## What you have to do
Convert every line of the data below into a Markdown table with the columns "No." and "Line," numbering the rows consecutively and omitting blank lines. Leave the pictures out of the table.

## Rows from a dataset
····················
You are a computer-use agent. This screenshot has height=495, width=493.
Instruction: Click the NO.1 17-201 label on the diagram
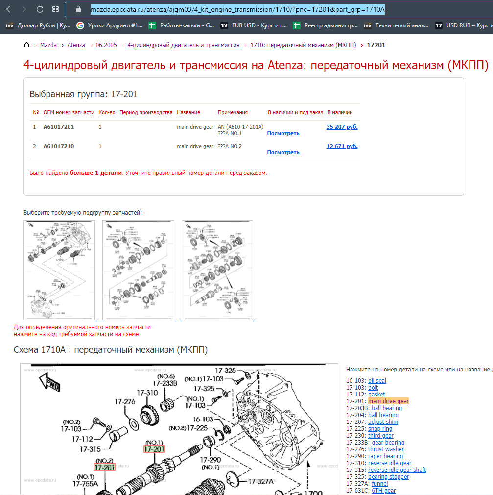click(x=154, y=449)
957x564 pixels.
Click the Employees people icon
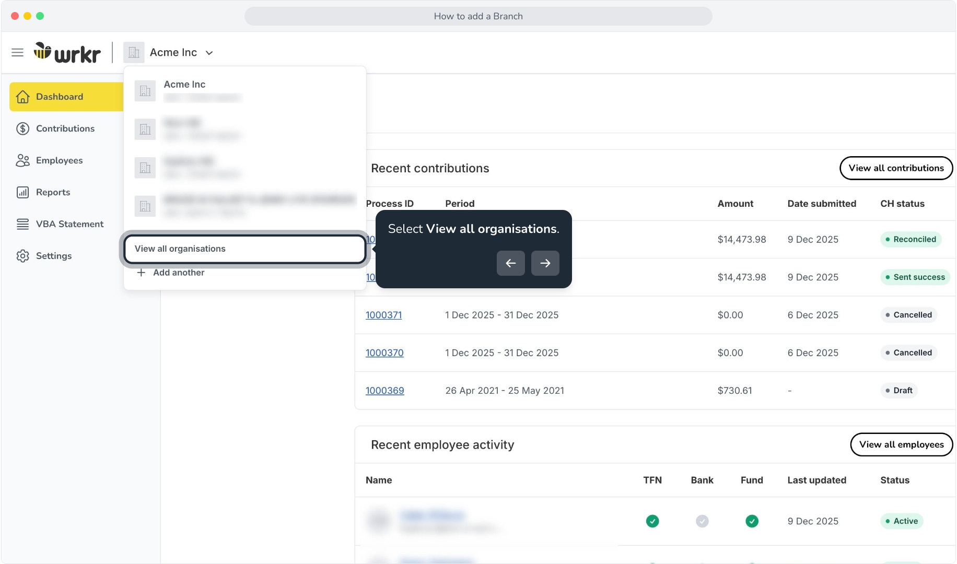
····················
## Task output
| No. | Line |
|---|---|
| 1 | You are a computer-use agent. This screenshot has height=495, width=493. |
| 2 | Instruction: Click the NO.1 17-201 label on the diagram |
| 3 | click(x=154, y=449) |
| 4 | 957x564 pixels. |
| 5 | Click the Employees people icon |